Consider Excess Chloride as a Cause of an Unexplained Non-Anion-Gap Metabolic Acidosis
Anthony D. Slonim MD, DrPH
Metabolic acidosis is traditionally classified into an elevated anion-gap metabolic acidosis or a non-anion-gap (hyperchloremic) metabolic acidosis. The importance of this classification is that it provides a differential diagnosis and guidance for priorities of treatment. The anion gap is the difference in charge between the sodium and the sum of the bicarbonate and chloride (Na-[Cl+HCO3]). The normal anion gap ranges from 10 to 14. When the anion gap is elevated in a metabolic acidosis, the differential diagnosis is characterized by the mnemonic MUDPILES, which stands for methanol, uremia, diabetic ketoacidosis, paraldehyde, iron/isoniazid, lactic acidosis, ethanol/ethylene glycol, and salicylates.

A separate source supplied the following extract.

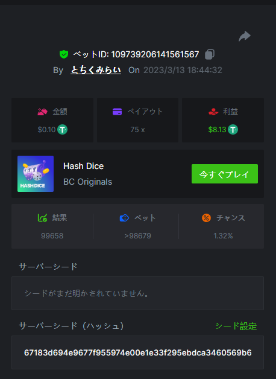Click the bet ID number text
This screenshot has width=276, height=379.
coord(155,54)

A non-anion-gap metabolic acidosis is usually classified in three different ways. First, a renal tubular acidosis (RTA) must be considered and ruled out when a non-anion-gap metabolic acidosis presents itself. These disorders may be associated with either hypokalemia (proximal type II RTA) or hyperkalemia (type IV RTA). Second, a hyperchloremic metabolic acidosis may occur from the loss of fluids that are low in chloride. The most common fluids to consider are excessive stool output, drainage from pancreatic or ileostomy drains, and urinary diversions. Finally, a hyperchloremic metabolic acidosis may simply occur because of excessive administration of a chloride containing salt, such as sodium chloride, potassium chloride, or ammonium chloride. When hyperchloremia develops, the kidney exchanges bicarbonate to maintain electrical neutrality and the metabolic acidosis develops.